Segment Start: RECORDS TO USE

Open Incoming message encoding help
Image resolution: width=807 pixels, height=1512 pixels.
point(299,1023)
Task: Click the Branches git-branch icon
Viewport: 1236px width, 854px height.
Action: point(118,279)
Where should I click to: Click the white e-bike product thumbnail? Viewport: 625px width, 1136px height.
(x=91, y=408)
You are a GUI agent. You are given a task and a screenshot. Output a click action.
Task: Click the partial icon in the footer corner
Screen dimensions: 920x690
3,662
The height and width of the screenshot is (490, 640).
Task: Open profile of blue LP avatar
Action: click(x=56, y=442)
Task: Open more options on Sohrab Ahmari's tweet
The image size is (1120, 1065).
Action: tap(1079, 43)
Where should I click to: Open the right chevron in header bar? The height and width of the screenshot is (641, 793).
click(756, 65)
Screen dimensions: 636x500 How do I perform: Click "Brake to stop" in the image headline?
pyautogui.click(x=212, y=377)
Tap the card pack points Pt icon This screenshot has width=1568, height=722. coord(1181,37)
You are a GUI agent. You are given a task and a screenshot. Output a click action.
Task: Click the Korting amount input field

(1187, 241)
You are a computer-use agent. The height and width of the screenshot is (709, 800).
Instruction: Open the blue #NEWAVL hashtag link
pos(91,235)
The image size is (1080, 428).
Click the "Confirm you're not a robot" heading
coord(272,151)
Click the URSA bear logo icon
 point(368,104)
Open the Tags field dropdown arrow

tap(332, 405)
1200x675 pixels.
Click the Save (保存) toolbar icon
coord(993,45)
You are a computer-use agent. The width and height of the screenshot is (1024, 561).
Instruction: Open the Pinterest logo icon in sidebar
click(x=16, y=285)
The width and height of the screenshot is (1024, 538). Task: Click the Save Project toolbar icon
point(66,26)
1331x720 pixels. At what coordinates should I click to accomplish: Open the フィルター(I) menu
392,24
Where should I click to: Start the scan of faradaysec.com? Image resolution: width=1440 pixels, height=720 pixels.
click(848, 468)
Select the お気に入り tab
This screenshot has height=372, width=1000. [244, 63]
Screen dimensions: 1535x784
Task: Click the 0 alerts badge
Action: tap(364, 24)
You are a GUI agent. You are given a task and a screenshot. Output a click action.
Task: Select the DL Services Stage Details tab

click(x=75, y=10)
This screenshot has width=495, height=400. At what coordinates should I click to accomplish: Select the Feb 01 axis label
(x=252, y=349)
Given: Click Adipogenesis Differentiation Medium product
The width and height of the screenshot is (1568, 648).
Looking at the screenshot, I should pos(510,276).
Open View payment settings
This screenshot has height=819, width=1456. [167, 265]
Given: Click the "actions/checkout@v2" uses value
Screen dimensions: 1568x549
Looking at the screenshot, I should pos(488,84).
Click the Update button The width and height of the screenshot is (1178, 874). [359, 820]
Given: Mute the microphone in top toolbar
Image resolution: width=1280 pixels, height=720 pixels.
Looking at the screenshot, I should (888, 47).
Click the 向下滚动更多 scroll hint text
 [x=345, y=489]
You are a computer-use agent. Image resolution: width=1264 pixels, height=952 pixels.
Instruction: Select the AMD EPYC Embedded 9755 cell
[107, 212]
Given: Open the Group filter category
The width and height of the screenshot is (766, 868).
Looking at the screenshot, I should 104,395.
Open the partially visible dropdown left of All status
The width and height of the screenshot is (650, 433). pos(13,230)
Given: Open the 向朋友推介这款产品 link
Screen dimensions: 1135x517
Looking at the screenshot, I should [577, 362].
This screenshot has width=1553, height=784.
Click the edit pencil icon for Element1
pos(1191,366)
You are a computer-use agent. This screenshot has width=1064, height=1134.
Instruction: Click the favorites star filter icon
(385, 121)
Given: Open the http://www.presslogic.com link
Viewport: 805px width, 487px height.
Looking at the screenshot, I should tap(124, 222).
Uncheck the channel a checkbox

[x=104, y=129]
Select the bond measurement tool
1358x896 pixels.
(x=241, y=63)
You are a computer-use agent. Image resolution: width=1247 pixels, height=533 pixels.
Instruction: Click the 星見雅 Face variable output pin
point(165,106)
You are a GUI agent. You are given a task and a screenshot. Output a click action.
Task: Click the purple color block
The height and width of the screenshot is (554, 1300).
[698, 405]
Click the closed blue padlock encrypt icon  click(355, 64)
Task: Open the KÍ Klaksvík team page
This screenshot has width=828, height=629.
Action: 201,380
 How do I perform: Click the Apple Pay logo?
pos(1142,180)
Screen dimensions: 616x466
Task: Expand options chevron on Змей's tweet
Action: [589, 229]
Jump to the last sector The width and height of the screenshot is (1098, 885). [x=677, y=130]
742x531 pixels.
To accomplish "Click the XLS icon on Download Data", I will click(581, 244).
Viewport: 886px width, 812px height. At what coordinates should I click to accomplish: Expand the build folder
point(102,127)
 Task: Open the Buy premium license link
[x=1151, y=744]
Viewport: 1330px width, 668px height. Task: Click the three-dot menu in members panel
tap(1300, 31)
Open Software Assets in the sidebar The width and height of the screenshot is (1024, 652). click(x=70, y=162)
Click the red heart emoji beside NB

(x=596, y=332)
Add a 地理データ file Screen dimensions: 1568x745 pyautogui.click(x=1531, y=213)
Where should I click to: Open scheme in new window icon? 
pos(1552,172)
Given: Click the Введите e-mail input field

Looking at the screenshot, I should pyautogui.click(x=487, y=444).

Segment End: RECORDS TO USE

Exact copies of all entries are what's needed here.

> **EXPECTED ANSWER**
Open Incoming message encoding help
Image resolution: width=807 pixels, height=1512 pixels.
point(299,1023)
Task: Click the Branches git-branch icon
Viewport: 1236px width, 854px height.
Action: point(118,279)
Where should I click to: Click the white e-bike product thumbnail? Viewport: 625px width, 1136px height.
(x=91, y=408)
You are a GUI agent. You are given a task and a screenshot. Output a click action.
Task: Click the partial icon in the footer corner
Screen dimensions: 920x690
3,662
The height and width of the screenshot is (490, 640).
Task: Open profile of blue LP avatar
Action: click(x=56, y=442)
Task: Open more options on Sohrab Ahmari's tweet
The image size is (1120, 1065).
Action: tap(1079, 43)
Where should I click to: Open the right chevron in header bar? The height and width of the screenshot is (641, 793).
click(756, 65)
Screen dimensions: 636x500 How do I perform: Click "Brake to stop" in the image headline?
pyautogui.click(x=212, y=377)
Tap the card pack points Pt icon This screenshot has width=1568, height=722. coord(1181,37)
You are a GUI agent. You are given a task and a screenshot. Output a click action.
Task: Click the Korting amount input field

(1187, 241)
You are a computer-use agent. The height and width of the screenshot is (709, 800).
Instruction: Open the blue #NEWAVL hashtag link
pos(91,235)
The image size is (1080, 428).
Click the "Confirm you're not a robot" heading
coord(272,151)
Click the URSA bear logo icon
 point(368,104)
Open the Tags field dropdown arrow

tap(332, 405)
1200x675 pixels.
Click the Save (保存) toolbar icon
coord(993,45)
You are a computer-use agent. The width and height of the screenshot is (1024, 561).
Instruction: Open the Pinterest logo icon in sidebar
click(x=16, y=285)
The width and height of the screenshot is (1024, 538). Task: Click the Save Project toolbar icon
point(66,26)
1331x720 pixels. At what coordinates should I click to accomplish: Open the フィルター(I) menu
392,24
Where should I click to: Start the scan of faradaysec.com? Image resolution: width=1440 pixels, height=720 pixels.
click(848, 468)
Select the お気に入り tab
This screenshot has height=372, width=1000. [244, 63]
Screen dimensions: 1535x784
Task: Click the 0 alerts badge
Action: tap(364, 24)
You are a GUI agent. You are given a task and a screenshot. Output a click action.
Task: Select the DL Services Stage Details tab

click(x=75, y=10)
This screenshot has width=495, height=400. At what coordinates should I click to accomplish: Select the Feb 01 axis label
(x=252, y=349)
Given: Click Adipogenesis Differentiation Medium product
The width and height of the screenshot is (1568, 648).
Looking at the screenshot, I should pos(510,276).
Open View payment settings
This screenshot has height=819, width=1456. [167, 265]
Given: Click the "actions/checkout@v2" uses value
Screen dimensions: 1568x549
Looking at the screenshot, I should pos(488,84).
Click the Update button The width and height of the screenshot is (1178, 874). [359, 820]
Given: Mute the microphone in top toolbar
Image resolution: width=1280 pixels, height=720 pixels.
Looking at the screenshot, I should (888, 47).
Click the 向下滚动更多 scroll hint text
 [x=345, y=489]
You are a computer-use agent. Image resolution: width=1264 pixels, height=952 pixels.
Instruction: Select the AMD EPYC Embedded 9755 cell
[107, 212]
Given: Open the Group filter category
The width and height of the screenshot is (766, 868).
Looking at the screenshot, I should 104,395.
Open the partially visible dropdown left of All status
The width and height of the screenshot is (650, 433). pos(13,230)
Given: Open the 向朋友推介这款产品 link
Screen dimensions: 1135x517
Looking at the screenshot, I should [577, 362].
This screenshot has width=1553, height=784.
Click the edit pencil icon for Element1
pos(1191,366)
You are a computer-use agent. This screenshot has width=1064, height=1134.
Instruction: Click the favorites star filter icon
(385, 121)
Given: Open the http://www.presslogic.com link
Viewport: 805px width, 487px height.
Looking at the screenshot, I should tap(124, 222).
Uncheck the channel a checkbox

[x=104, y=129]
Select the bond measurement tool
1358x896 pixels.
(x=241, y=63)
You are a computer-use agent. Image resolution: width=1247 pixels, height=533 pixels.
Instruction: Click the 星見雅 Face variable output pin
point(165,106)
You are a GUI agent. You are given a task and a screenshot. Output a click action.
Task: Click the purple color block
The height and width of the screenshot is (554, 1300).
[698, 405]
Click the closed blue padlock encrypt icon  click(355, 64)
Task: Open the KÍ Klaksvík team page
This screenshot has width=828, height=629.
Action: 201,380
 How do I perform: Click the Apple Pay logo?
pos(1142,180)
Screen dimensions: 616x466
Task: Expand options chevron on Змей's tweet
Action: [589, 229]
Jump to the last sector The width and height of the screenshot is (1098, 885). [x=677, y=130]
742x531 pixels.
To accomplish "Click the XLS icon on Download Data", I will click(581, 244).
Viewport: 886px width, 812px height. At what coordinates should I click to accomplish: Expand the build folder
point(102,127)
 Task: Open the Buy premium license link
[x=1151, y=744]
Viewport: 1330px width, 668px height. Task: Click the three-dot menu in members panel
tap(1300, 31)
Open Software Assets in the sidebar The width and height of the screenshot is (1024, 652). click(x=70, y=162)
Click the red heart emoji beside NB

(x=596, y=332)
Add a 地理データ file Screen dimensions: 1568x745 pyautogui.click(x=1531, y=213)
Where should I click to: Open scheme in new window icon? 
pos(1552,172)
Given: Click the Введите e-mail input field

Looking at the screenshot, I should pyautogui.click(x=487, y=444).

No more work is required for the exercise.